#### Selected excerpt ####

CPU Profiling in Go — Professional¶

1. The production framing¶

Profiling in production is not "ssh in and run pprof when there's a fire". The professional posture treats CPU profiles as a continuously available, statistically sampled telemetry stream, alongside metrics and logs. The job, roughly:

Expose a profile endpoint that is safe, authenticated, and isolated from public traffic.
Sample continuously with a continuous-profiling backend (Pyroscope, Parca, Grafana Cloud Profiles, Polar Signals, Datadog).
Annotate samples with labels that let you slice by endpoint, tenant, and version.
Gate releases on automated CPU regression detection.
Keep a runbook for "service is now CPU-bound" incidents with predictable first moves.
Apply PGO in CI from a representative production profile.

Done right, the on-call engineer never needs to manually run pprof against a live host — the data is already in a dashboard, indexed by service version.

2. A production-safe pprof endpoint¶

import (
    "net/http"
    "net/http/pprof"
)

func startProfiler(addr string) *http.Server {
    mux := http.NewServeMux()
    mux.HandleFunc("/debug/pprof/",        pprof.Index)
    mux.HandleFunc("/debug/pprof/cmdline", pprof.Cmdline)
    mux.HandleFunc("/debug/pprof/profile", pprof.Profile)
    mux.HandleFunc("/debug/pprof/symbol",  pprof.Symbol)
    mux.HandleFunc("/debug/pprof/trace",   pprof.Trace)

    srv := &http.Server{Addr: addr, Handler: authMiddleware(mux)}
    go srv.ListenAndServe()
    return srv
}

Rules that are not optional:

Bind to localhost or a private interface. Profiles expose source-level identifiers; never put them on the public listener.
Do not import _ "net/http/pprof" into your main listener. That registers on http.DefaultServeMux, which leaks endpoints if anything else uses the default mux.
Use a dedicated port. Operators can firewall, scrape, or disable it without touching the application port.
Wrap with auth. Even on a private network. mTLS, a bearer token, or a sidecar that proxies authenticated requests.

3. Continuous profiling, the architecture¶

A continuous-profiling agent runs alongside your process (or inside it as a library) and ships profiles to a backend every 10–60 seconds. The backend stores them indexed by time, service, version, host, and any labels you supplied.

#### Available data ####

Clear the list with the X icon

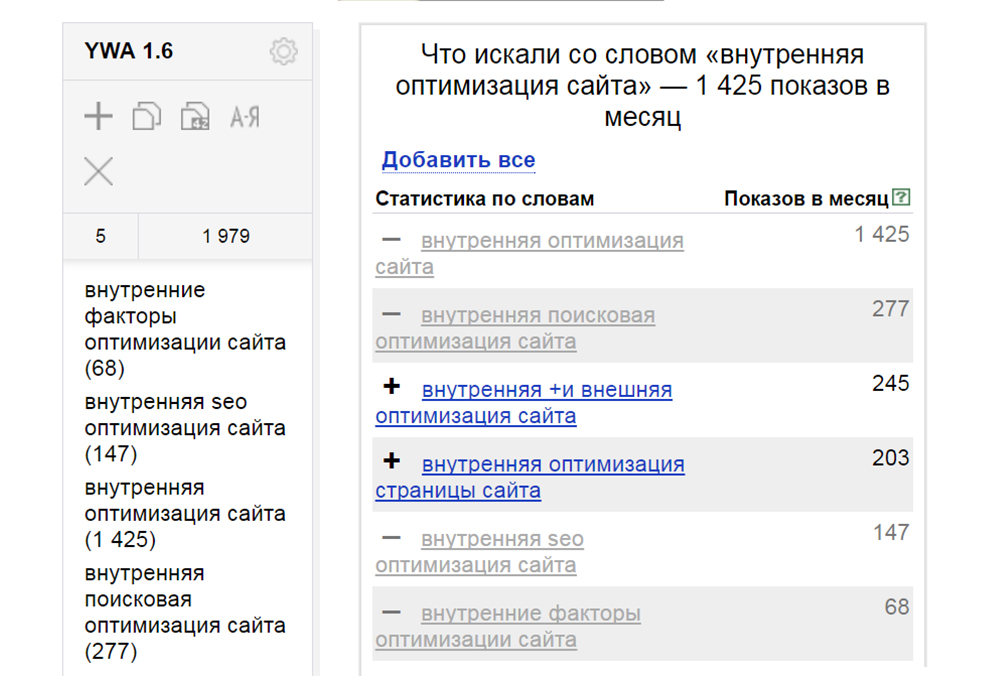pyautogui.click(x=98, y=171)
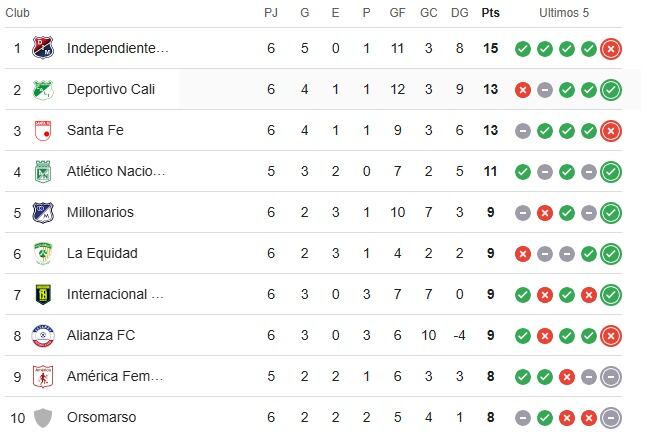Click the Orsomarso gray shield icon

pyautogui.click(x=42, y=417)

####

| Exercise instructions |
Please pick up the Go CPU profiling guide above from its last sentence and continue writing it.

| Exercise response |
Backend	Model	Open source
Pyroscope (Grafana)	Pull or push agent; stored as flame-graph-friendly columnar	Yes
Parca	eBPF-based out-of-process or `pprof` push	Yes
Grafana Cloud Profiles	Managed Pyroscope	Hybrid
Polar Signals Cloud	Managed Parca	Hybrid
Datadog Continuous Profiler	Bundled in DD Agent	Closed
Google Cloud Profiler	Native GCP integration	Hybrid

For a Go service the typical integration is one of:

An HTTP endpoint scraped by the agent.
A library push (pyroscope-go, parca-agent, cloud.google.com/go/profiler).

Library push is simpler when scraping is hard (e.g., Lambda, very short-lived jobs).

4. Integrating Pyroscope (push model)¶

import "github.com/grafana/pyroscope-go"

func main() {
    _, err := pyroscope.Start(pyroscope.Config{
        ApplicationName: "api.checkout",
        ServerAddress:   "https://pyroscope.internal:4040",
        Logger:          pyroscope.StandardLogger,
        Tags: map[string]string{
            "version": buildVersion,
            "region":  os.Getenv("REGION"),
        },
        ProfileTypes: []pyroscope.ProfileType{
            pyroscope.ProfileCPU,
            pyroscope.ProfileAllocObjects,
            pyroscope.ProfileAllocSpace,
            pyroscope.ProfileInuseObjects,
            pyroscope.ProfileInuseSpace,
        },
    })
    if err != nil {
        log.Fatal(err)
    }
    // ... run service ...
}

The library starts a background goroutine that captures 10-second CPU profiles and pushes them. Overhead is the standard ~1–3% of one CPU.

For pprof labels (pprof.Do), Pyroscope picks them up automatically as additional tag dimensions.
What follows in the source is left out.